The feast day of Saint Andrew is generally celebrated on November 30, except in those years when it falls on a Sunday, in which case it can get bumped to Monday for something more significant (in this case, the First Sunday in Advent).
Andrew, one of the twelve disciples, was one of the earliest, with his brother Peter, to hear the call to follow Jesus. In some accounts he was first a follower of John the Baptist. He appears in some of the inportant Gospel stories, but is mentioned only once in the Book of Acts. Years later, he was martyred in Greece, crucified on a x-shaped cross now called the "St. Andrew's cross," usually shown in pictures of him (as above).
This hymn for St. Andrew's Day is known in many denominations.
Jesus calls us over the tumult
Of our life’s wild, restless, sea;
Day by day that clear voice soundeth,
Saying, “Christian, follow me!”
As of old Saint Andrew heard it
By the Galilean lake,
Turned from home and toil and kindred,
Leaving all for Jesus’ sake.
In our joys and in our sorrows,
Days of toil and hours of ease,
Jesus calls, in cares and pleasures,
“Christian, love me more than these!”
Jesus calls us! By thy mercies,
Savior, may we hear thy call,
Give our hearts to thine obedience,
Serve and love thee best of all.
Cecil Frances Alexander, 1852; alt.
Tune: GALILEE (22.214.171.124.)
William H. Jude, 1874
Now, most of those denominations don't actually mark St.

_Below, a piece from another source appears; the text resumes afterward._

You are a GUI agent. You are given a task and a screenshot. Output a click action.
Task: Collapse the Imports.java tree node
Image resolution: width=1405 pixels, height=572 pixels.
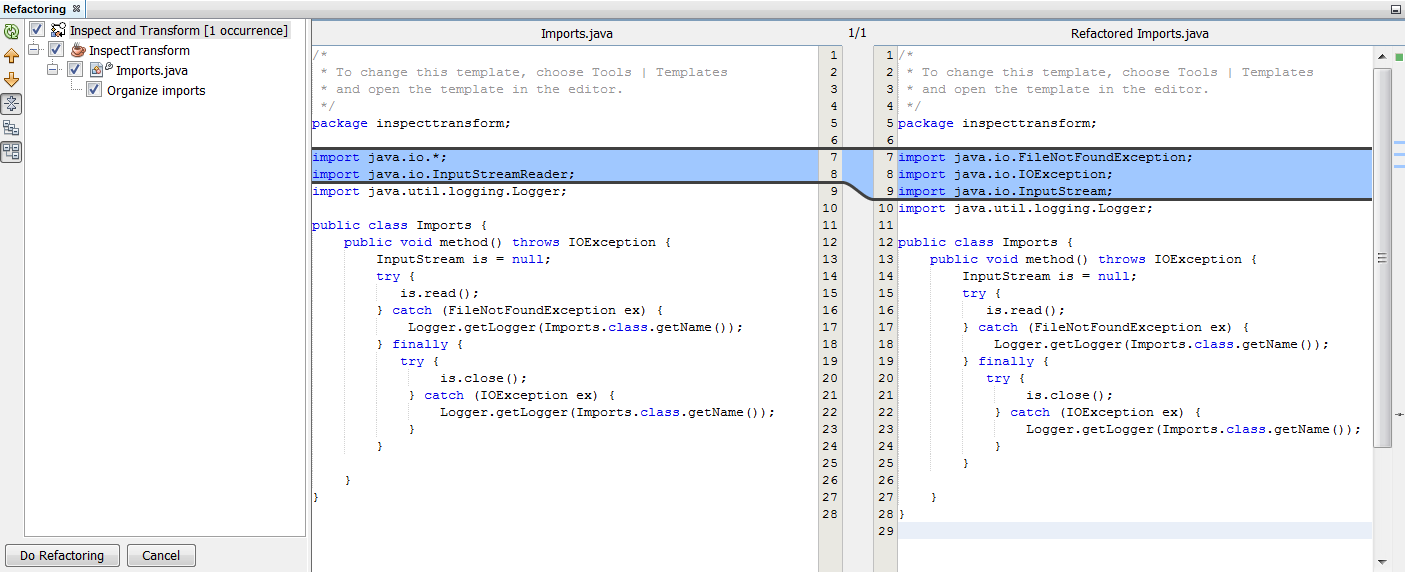[x=53, y=70]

Andrew's Day. This hymn is used year-round for the theme of following Christ's call to discipleship and service. But, of course, it's about a man. The women who heard the call didn't generally find their way into our hymnody until recently. So I wrote this additional verse for Mrs. Alexander's hymn some years ago, based on the story of Lydia, the "seller of purple," from Acts 16:11-15.
Faithful Lydia, selling purple,
Heard of Jesus' power to save;
Opened first her heart as off'ring,
Then her home as refuge gave.
Insert between the third and fourth verses above for use any time other than St. Andrew's Day.